The petitioner owned and operated six coffee shops, five of which were within the upper rateable value bracket with the remaining one being in the lower value bracket. The petitioner accordingly received a total grant of £107,500 made up of one grant of £25,000, four grants of £18,750 and one grant of £7,500.

The petitioner brought attention to a statement made by the Scottish Cabinet Secretary for Economy, Fair Work and Culture, Fiona Hyslop, to the Scottish Parliament on 18 March 2020 in which she said: “We will provide 12 months’ relief for properties in the hospitality, leisure and retail sectors, and we will provide a £25,000 grant for hospitality, leisure and retail properties with a rateable value between £18,000 and £51,000.” Subsequent Scottish government publications also brought attention to this figure.

On 24 March 2020, the UK government issued its guidance to local authorities in respect of the parallel scheme operating in England, which stated that RHL businesses would receive a fixed sum of £10,000 or £25,000 for all properties. A later Scottish government factsheet stated that ratepayers would receive 100 per cent of the grant on the first property and 75 per cent for all subsequent properties.

The petitioner submitted that, had his shops been situated in England, he would have received an aggregate grant of £135,000, made up of five payments of £25,000 and one of £10,000. He had a legitimate expectation of receiving this amount as the statements made in the Scottish Parliament on 18 March 2020 constituted a clear promise to “mirror” the English scheme.

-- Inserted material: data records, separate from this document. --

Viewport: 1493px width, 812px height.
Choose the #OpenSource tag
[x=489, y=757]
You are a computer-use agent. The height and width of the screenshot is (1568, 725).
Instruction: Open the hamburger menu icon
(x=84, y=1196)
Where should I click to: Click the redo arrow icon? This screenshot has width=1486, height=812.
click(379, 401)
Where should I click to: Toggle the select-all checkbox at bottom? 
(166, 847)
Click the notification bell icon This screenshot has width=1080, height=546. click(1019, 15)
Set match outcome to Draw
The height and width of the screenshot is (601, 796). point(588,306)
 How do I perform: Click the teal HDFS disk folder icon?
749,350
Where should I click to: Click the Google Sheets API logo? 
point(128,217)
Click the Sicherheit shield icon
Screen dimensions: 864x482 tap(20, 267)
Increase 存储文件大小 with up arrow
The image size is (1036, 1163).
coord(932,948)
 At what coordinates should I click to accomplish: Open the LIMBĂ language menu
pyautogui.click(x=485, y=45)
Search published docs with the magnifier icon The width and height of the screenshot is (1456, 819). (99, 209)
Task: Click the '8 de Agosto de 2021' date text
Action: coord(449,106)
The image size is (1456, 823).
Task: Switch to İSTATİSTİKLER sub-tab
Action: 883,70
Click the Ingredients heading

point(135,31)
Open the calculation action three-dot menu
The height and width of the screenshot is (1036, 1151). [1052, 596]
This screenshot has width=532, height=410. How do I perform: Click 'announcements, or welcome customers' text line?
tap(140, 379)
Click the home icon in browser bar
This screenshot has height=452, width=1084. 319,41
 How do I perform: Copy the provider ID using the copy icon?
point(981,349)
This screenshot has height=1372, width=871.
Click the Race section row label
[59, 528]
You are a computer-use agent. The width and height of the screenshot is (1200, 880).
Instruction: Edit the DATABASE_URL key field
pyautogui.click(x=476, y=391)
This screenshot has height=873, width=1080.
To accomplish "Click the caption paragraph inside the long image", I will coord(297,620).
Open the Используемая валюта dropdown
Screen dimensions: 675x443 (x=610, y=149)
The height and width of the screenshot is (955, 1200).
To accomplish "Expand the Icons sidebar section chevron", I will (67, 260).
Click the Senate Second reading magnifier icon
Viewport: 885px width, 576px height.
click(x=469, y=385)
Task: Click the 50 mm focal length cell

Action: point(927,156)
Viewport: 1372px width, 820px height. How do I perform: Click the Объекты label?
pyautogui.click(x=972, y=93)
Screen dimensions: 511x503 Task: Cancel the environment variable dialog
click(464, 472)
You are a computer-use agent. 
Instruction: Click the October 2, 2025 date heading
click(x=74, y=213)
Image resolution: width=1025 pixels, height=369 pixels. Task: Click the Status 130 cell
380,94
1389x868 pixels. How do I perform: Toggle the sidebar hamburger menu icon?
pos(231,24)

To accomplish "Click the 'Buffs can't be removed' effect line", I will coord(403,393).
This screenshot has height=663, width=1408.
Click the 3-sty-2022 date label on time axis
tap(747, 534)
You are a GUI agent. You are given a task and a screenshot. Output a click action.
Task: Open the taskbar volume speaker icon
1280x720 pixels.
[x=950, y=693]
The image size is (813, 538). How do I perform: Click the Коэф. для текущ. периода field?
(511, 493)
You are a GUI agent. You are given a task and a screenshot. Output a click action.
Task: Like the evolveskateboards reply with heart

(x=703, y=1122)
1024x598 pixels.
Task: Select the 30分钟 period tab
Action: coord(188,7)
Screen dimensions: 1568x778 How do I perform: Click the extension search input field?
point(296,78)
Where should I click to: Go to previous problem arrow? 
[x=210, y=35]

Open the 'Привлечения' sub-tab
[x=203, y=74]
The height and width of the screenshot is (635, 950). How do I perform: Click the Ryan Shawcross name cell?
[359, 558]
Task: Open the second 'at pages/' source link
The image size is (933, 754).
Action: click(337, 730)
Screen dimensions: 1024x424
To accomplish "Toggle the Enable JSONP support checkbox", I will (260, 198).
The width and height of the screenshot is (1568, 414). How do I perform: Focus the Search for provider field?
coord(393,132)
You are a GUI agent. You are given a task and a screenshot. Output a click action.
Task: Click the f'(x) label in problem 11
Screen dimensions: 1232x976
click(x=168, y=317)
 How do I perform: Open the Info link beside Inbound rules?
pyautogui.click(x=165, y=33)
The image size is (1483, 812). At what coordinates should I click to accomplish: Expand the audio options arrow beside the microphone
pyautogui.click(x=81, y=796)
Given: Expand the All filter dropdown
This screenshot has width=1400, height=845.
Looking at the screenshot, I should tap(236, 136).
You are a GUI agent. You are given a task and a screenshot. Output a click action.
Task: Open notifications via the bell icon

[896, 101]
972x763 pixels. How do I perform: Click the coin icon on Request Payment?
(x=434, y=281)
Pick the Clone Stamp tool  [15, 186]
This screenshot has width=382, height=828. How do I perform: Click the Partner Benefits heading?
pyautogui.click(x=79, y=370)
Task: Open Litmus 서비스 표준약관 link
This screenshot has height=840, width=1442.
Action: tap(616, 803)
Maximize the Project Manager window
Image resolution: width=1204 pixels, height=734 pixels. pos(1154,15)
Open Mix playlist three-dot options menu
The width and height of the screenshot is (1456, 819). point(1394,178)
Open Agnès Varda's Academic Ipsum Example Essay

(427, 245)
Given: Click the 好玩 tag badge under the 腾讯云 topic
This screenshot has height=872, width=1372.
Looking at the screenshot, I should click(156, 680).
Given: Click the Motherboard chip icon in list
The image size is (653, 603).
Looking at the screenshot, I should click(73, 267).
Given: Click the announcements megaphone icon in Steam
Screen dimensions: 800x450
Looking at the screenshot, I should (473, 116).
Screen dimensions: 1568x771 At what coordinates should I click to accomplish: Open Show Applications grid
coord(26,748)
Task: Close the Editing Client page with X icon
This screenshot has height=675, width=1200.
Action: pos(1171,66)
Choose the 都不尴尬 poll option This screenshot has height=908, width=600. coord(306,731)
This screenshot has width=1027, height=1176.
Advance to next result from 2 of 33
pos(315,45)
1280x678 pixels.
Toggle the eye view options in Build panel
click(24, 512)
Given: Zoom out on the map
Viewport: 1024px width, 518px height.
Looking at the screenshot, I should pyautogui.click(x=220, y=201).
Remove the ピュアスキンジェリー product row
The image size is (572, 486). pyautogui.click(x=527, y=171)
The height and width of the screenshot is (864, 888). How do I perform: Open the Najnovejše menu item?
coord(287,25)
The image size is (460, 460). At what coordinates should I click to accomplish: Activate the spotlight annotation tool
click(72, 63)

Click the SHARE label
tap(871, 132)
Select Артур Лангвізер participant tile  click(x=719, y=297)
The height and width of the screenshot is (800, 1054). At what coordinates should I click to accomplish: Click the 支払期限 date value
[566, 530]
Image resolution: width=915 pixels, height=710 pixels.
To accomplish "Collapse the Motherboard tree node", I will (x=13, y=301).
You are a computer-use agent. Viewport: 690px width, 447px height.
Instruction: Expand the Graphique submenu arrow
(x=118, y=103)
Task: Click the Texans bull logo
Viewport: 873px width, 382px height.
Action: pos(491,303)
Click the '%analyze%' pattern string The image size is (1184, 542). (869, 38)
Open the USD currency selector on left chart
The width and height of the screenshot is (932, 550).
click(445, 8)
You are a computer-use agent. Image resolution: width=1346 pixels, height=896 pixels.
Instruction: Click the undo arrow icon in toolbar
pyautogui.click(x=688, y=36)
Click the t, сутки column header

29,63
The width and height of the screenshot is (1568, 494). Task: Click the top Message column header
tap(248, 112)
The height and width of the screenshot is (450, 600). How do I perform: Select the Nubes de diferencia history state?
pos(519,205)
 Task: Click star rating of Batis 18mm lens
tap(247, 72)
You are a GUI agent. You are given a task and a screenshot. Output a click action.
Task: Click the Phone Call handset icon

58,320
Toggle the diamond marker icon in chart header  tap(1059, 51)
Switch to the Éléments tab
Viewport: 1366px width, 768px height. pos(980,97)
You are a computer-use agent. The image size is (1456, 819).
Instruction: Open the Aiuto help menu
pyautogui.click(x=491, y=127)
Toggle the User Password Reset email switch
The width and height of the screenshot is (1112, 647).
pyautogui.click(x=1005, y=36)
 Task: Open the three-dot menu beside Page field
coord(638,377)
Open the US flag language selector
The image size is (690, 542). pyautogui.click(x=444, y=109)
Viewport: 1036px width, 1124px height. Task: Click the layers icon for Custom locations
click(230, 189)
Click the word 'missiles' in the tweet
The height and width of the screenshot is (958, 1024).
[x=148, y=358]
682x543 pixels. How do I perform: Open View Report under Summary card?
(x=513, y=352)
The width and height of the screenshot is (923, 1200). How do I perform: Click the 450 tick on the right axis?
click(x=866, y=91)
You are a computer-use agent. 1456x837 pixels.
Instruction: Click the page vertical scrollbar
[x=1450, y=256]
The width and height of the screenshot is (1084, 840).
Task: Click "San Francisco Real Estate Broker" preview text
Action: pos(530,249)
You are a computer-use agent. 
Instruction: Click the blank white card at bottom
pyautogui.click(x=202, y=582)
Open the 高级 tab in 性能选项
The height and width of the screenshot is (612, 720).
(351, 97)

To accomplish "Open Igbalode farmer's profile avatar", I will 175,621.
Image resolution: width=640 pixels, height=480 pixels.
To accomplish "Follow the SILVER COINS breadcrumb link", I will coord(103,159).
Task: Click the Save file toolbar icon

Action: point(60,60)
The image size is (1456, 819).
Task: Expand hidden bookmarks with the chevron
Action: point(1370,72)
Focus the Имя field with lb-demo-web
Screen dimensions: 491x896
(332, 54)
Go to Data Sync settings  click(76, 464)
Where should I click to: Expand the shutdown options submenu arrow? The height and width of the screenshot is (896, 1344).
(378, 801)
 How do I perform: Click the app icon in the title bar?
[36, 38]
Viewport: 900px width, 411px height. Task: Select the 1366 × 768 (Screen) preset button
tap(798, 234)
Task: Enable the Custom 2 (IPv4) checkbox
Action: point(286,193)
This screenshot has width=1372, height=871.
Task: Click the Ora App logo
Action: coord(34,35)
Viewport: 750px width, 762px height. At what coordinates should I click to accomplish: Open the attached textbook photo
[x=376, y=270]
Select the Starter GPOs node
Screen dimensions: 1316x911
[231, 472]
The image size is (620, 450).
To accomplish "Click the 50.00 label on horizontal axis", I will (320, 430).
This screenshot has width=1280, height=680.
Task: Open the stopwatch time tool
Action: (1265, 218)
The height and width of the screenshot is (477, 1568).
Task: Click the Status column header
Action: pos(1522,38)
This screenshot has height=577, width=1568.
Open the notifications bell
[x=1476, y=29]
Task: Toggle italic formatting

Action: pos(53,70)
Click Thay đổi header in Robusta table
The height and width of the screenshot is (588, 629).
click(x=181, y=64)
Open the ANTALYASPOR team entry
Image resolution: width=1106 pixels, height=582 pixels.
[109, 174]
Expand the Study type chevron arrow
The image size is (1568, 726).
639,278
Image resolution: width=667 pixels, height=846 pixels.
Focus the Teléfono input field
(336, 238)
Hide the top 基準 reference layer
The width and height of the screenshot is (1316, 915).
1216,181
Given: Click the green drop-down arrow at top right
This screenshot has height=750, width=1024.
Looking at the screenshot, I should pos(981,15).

The respondents submitted that the statements made in March 2020 had to be taken in their full context, and could only give rise to an expectation that all consequentials arising from the policies announced by the Chancellor of the Exchequer on 17 March 2020 would be passed on in Scotland as rates relief and business support. Furthermore, an exact replication of the English scheme in Scotland would cost more than the aggregate amount of the Barnett formula consequential generated by the English scheme, due to the higher percentage of hospitality properties found in Scotland.

Relevant qualification

In his opinion, Lord Fairley noted the wording of the Chancellor’s original address, saying: “On 17 March, the Chancellor spoke of providing businesses in the RHL sector with ‘an additional cash grant of up to £25,000 per business’.”

He continued: “The Chancellor’s statement was ambiguous on the issue of whether the proposed grant support being described by him was intended to be per business or per property. Having regard to the way in which the grant schemes ultimately developed in Scotland, it is also worth noting that the use by the Chancellor of the qualifying words ‘up to’ clearly signified that whilst individual grants would be capped at £25,000, they would not necessarily be paid at that maximum level. The words ’up to’ were relevant words of qualification.”

On the promise to “mirror” the English measures, he said: “None of the Cabinet Secretaries who spoke on 18 March expressly addressed the question of whether grants would be per business or per property. In the context of the Chancellor’s announcement on 17 March, the consistent and repeated use by the Cabinet Secretary for Economy, Fair Work and Culture and the Cabinet Secretary for Rural Economy and Tourism of the singular definite and indefinite articles (‘the £25,000 grant’ and ‘a £25,000 grant’) might also be said to be consistent with a single grant per business.”

He continued: “The respondents did not state sufficiently clearly and unequivocally that any grant would be paid in respect of second and subsequent properties such as to create a legitimate expectation to that effect upon which the petitioner was entitled to rely. Since the petitioner cannot point to a sufficiently clear, unambiguous and unconditional promise in the terms for which he contends, the part of his argument which is based upon the principle of legitimate expectation must fail.”

On the respondents’ arguments regarding the Barnett formula, he said: “I saw significant force in the respondents’ submission that the policy for allocation of Barnett consequentials fell, in the particular circumstances of this case, within what is referred to in the case law as the ‘macro-political field’ where a change of policy would not readily be seen as an abuse of power.”

For those reasons, the petition was dismissed.